Any pointer will be highly appreciated.

Thanks,

Shamik


#2

Try remove the storage engine memory from your namespace caas. One namespace can only be stored either completly in memory (with optional, async persistence to a file on HDD/SSD) or on a ssd. Which do you prefer? Example recipes for both can be found at http://www.aerospike.com/docs/operations/configure/namespace/storage/

Cheers, Manuel


#3

Thanks @ManuelSchmidt

I should have commented out the following line in namespace

storage-engine memory

Couple of follow-up question if you don’t mind answering.

  1. memory-size (10G) in my case will be used for primary and secondary index. What if the index size grows beyond the allocated value ? What’s the best practice around this ?

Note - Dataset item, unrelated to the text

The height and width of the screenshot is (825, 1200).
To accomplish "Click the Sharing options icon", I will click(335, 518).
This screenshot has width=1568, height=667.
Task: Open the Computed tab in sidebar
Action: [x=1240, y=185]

  2. I saw hwm_breached in log

INFO (namespace): (namespace.c::448) {caas} hwm_breached true (disk), stop_writes true (disk avail pct), memory sz:295039044 (270494464 + 0) hwm:6442450944 sw:9663676416, disk sz:44346164736 hwm:26843545600

I’ve read that to address this , we need to do the following

  1. Speed up your current eviction rate by reducing the memory/disk high-water-mark.
  2. Slow down your migration speed , if migrations are happening.
  3. Increase your defragmentation priority.
  4. Speed up your defragmentation frequency.
  5. Increase the stop_writes rate on your namespace.

Where and how do I control these ? Are these part of configuration file ? Is there an example ?

Again, appreciate your help.


#4

Regarding 1.: is not supposed to happen. A node needs sufficient memory to store indices for his partition of the namespace. Using 10 nodes without replication will lead to 10% of the records on every node and each will need enough memory to index those 10%.

Regarding 2: make sure to carefully read about those settings as they might behave differently than expected. E.g. an eviction is a permanent delete of a record (they don’t even need to be timed out) for the sake of keeping the system online. Some of the configurations you mentioned are labeled ‘deprecated’, I’m not sure what the future-proof way to do it looks like. Never ran into such issues.

I’m sure some AS staff can help you out better with the second question.


#5

@ManuelSchmidt , thanks again. This was quite informative.

I’m hoping someone from AS provides information on this.


#6

I would encourage you to attend the following class: AS201 - Aerospike Administration and Operations. The class will cover the core mechanisms of Aerospike and the settings that are critical to setup and operate Aerospike clusters successfully.

Based on your logs, you seem to have not only breached the HWM on disk but also reached stop writes due to avail pct being below 5%. So you need to size and tune your cluster properly, mainly evictions rate and defragmentation speed, based on your workload and use case requirements of course.